Ottawa poet Sandra Ridley has accomplished quite a lot over the past couple of years, from the trade collection Fallout (Hagios Press, 2009), which won a Saskatchewan Book Award for Publishing, to the chapbooks Lift: Ghazals for C. (Jackpine, 2008), which co-won the 2009 bpNichol Chapbook Award (shared with Gary Barwin), and Rest Cure (Apt. 9 Press, 2010), as well as collaborating with the writer/publisher jwcurry in a number of his orchestral “Messagio Galore” sound poetry performances and the more recent “Playback” sound poetry group, originally triggered as a response to the work of visual artist Michele Prevost. She won the Alfred G. Bailey Prize for the manuscript “Downwinders” and, this past year, was on the shortlist for the Robert Kroetsch Award for Innovative Poetry for a manuscript she collaborated on with the Ottawa poet Amanda Earl, an award she had previously shortlisted for the manuscript “Post-Apothecary.” On top of all that she recently started her second year teaching a poetry writing class at Carleton University, a class that, according to Shayla Brunet of the Local Tourist Ottawa blog, “taught the students how to punch up a piece with sharp sounds and living words, often bringing in guest speakers and even a funky sound poetry group.”

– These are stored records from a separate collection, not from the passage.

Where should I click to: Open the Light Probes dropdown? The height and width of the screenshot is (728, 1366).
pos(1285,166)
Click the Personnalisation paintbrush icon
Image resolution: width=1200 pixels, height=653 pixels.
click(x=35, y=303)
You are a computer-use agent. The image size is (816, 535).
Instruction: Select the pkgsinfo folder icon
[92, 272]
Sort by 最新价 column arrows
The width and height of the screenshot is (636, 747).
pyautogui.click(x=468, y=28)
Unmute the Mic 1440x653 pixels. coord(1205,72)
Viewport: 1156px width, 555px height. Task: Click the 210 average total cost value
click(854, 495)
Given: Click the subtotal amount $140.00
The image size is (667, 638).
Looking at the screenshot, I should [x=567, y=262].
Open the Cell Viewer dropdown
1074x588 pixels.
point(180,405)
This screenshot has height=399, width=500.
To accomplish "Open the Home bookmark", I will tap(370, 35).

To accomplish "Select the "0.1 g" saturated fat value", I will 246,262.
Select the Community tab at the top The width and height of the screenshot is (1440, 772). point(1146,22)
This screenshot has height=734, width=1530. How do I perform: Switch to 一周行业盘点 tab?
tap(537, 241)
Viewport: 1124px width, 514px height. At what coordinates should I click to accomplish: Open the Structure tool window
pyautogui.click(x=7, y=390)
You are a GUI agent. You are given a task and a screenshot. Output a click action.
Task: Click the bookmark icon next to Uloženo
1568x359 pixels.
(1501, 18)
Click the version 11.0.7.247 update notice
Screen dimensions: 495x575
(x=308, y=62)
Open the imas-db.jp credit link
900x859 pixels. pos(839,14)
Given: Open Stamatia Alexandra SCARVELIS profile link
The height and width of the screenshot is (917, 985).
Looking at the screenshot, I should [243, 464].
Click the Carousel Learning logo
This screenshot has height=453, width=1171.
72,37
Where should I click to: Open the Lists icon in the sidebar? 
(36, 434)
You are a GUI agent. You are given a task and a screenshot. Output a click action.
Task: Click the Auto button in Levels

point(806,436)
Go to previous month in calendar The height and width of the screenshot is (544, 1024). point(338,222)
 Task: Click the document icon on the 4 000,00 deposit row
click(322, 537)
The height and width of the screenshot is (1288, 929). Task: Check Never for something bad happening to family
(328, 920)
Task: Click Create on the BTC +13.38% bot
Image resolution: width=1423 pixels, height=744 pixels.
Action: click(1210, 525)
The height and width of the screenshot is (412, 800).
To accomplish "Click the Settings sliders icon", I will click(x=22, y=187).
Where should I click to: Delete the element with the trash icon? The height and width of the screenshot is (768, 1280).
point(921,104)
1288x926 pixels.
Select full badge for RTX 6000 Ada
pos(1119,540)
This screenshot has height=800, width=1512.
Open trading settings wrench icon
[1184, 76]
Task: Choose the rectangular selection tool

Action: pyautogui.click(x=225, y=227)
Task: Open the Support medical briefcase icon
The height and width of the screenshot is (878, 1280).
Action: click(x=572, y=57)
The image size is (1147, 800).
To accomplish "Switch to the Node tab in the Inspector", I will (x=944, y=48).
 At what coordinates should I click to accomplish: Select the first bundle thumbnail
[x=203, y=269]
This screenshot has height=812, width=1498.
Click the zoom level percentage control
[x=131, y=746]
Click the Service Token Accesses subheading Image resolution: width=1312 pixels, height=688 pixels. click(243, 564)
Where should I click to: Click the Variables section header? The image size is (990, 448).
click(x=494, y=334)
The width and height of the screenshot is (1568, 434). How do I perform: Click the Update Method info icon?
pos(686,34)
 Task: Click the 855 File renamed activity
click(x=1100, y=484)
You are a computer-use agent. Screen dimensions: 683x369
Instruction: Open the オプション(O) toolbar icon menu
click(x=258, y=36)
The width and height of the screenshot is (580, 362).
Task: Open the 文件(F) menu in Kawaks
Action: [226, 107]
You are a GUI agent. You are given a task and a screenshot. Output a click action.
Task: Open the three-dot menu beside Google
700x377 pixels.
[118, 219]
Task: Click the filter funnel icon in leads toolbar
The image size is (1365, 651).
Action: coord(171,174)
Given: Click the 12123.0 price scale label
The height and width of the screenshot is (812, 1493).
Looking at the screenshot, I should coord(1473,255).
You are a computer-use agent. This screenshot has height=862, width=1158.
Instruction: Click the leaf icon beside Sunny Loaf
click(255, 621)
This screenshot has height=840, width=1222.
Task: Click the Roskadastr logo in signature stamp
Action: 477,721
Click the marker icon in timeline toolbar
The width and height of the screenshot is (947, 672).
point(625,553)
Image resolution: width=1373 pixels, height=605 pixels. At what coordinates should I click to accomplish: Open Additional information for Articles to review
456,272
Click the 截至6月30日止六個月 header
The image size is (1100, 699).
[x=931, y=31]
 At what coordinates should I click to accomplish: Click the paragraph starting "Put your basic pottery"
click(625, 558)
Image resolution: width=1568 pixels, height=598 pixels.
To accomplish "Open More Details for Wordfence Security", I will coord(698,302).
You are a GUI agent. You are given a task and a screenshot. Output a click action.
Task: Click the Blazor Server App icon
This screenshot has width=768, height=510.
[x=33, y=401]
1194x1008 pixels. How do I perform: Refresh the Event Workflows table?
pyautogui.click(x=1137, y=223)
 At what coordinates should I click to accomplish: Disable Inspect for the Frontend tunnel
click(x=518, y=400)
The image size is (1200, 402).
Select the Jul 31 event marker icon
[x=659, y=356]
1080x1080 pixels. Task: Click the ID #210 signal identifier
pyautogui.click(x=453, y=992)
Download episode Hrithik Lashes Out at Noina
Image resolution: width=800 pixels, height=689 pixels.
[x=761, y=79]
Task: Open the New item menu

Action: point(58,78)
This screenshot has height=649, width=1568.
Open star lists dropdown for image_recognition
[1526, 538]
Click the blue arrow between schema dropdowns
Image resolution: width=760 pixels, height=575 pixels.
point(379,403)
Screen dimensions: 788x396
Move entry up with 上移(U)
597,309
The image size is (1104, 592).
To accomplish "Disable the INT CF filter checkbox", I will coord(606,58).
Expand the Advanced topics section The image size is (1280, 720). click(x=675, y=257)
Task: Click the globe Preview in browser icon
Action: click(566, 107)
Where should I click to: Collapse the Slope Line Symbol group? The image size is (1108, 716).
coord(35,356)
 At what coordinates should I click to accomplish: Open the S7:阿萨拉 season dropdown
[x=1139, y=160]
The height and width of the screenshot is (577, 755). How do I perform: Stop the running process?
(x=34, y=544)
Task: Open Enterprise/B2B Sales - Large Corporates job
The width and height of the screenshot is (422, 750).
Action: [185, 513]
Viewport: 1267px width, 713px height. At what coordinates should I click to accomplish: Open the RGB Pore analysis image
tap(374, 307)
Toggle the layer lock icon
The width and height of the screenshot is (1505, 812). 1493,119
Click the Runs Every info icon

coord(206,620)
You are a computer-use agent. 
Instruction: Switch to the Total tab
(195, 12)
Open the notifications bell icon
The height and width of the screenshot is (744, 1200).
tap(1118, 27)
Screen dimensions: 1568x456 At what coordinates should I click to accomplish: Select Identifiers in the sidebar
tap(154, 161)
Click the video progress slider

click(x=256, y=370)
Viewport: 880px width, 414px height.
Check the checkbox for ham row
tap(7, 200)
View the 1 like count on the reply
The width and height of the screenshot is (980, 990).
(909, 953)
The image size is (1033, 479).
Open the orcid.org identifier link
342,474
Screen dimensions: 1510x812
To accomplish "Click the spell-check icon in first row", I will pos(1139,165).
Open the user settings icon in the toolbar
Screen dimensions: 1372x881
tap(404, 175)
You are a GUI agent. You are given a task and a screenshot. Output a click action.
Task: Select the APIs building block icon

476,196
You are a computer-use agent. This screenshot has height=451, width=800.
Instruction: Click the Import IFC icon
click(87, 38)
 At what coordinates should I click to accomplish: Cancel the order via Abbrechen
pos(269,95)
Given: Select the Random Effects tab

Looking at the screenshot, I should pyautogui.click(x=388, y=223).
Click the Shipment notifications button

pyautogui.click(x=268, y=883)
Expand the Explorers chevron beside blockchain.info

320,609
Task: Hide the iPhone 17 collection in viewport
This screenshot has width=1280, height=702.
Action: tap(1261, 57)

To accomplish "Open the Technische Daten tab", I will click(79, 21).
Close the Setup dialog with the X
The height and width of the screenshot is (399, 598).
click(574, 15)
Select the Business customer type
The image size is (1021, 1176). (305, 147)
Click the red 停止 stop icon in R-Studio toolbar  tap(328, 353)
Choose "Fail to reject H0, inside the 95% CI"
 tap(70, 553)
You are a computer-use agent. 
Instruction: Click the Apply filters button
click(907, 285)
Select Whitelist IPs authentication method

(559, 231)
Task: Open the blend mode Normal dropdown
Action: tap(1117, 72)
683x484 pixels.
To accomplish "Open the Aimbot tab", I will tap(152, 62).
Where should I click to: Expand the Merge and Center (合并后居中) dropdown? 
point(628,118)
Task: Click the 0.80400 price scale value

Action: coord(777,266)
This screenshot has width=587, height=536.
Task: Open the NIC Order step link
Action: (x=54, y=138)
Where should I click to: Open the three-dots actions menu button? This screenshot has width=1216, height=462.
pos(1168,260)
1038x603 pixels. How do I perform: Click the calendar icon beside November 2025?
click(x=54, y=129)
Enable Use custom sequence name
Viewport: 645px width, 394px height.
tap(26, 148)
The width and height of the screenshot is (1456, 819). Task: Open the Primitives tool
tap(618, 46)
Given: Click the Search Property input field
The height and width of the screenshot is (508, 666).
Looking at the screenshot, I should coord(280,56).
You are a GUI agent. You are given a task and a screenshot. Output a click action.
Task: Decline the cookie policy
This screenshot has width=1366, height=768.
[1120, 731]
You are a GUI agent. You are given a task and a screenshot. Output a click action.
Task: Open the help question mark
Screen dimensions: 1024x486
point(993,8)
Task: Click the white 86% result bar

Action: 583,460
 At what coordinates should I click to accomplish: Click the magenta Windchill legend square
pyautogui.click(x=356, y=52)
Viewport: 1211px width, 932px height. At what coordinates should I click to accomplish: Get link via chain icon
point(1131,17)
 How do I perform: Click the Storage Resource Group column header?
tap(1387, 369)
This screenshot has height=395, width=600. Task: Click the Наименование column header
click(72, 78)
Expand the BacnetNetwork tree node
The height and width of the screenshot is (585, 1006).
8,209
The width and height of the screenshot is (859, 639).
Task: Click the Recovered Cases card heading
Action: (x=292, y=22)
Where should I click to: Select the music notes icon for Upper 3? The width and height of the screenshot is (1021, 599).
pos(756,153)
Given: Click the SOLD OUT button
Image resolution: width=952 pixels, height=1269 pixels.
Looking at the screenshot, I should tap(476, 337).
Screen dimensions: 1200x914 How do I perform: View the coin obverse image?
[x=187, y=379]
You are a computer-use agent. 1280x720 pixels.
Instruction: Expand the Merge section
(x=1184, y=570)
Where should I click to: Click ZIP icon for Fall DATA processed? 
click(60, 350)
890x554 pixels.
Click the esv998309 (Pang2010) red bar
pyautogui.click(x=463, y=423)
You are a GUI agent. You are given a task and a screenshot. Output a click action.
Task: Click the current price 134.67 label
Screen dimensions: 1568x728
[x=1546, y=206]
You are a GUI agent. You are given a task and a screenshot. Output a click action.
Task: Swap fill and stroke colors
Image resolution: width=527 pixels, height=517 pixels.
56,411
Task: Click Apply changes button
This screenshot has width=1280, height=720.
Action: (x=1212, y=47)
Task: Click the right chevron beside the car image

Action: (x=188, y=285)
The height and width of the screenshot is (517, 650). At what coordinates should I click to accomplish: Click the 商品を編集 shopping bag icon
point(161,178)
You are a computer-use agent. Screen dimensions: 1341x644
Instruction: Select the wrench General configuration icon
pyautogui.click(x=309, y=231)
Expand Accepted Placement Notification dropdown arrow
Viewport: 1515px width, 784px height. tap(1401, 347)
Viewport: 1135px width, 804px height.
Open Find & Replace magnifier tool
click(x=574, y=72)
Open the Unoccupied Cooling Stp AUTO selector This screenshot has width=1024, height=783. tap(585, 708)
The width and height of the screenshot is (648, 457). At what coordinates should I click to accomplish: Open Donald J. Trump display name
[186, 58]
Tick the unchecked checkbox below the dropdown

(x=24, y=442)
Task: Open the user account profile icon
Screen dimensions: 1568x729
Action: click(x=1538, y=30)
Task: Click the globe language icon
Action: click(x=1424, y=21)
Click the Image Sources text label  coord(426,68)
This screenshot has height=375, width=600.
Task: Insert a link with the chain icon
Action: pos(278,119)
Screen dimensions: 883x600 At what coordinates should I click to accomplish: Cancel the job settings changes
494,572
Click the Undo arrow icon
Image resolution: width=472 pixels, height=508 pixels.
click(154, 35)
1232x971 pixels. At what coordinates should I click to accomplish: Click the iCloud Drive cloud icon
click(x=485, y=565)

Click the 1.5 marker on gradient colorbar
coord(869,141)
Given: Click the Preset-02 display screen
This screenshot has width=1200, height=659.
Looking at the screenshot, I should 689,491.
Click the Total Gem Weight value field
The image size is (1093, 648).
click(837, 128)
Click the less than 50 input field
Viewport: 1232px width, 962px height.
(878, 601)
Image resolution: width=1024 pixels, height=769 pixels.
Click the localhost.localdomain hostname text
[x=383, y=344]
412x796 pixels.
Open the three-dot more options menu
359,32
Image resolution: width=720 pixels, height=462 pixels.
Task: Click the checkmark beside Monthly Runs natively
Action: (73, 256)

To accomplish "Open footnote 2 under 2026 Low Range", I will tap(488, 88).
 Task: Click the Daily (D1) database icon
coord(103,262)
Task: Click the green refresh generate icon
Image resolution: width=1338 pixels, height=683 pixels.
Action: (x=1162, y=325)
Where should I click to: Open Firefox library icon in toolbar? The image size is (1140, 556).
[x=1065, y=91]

This fall sees the release of that first Robert Kroetsch Award shortlisted title, Ridley's second trade collection, Post-Apothecary (Pedlar Press, 2011). Originally self-described in author bios as “always a wheat-farm girl,” Ridley moved from Saskatchewan in the 1980s, “then lived in Toronto while studying at York University. I moved back to Ottawa in 1999 to be closer to my mother.” Given her previous self-description, Ridley responds that, between being an Ottawa or Saskatchewan writer, she remains neither, “though for the most part, I am a writer of place. Everyone breathes their environment in. Our surroundings shape who we are, we take them in, even as we’re moving about.”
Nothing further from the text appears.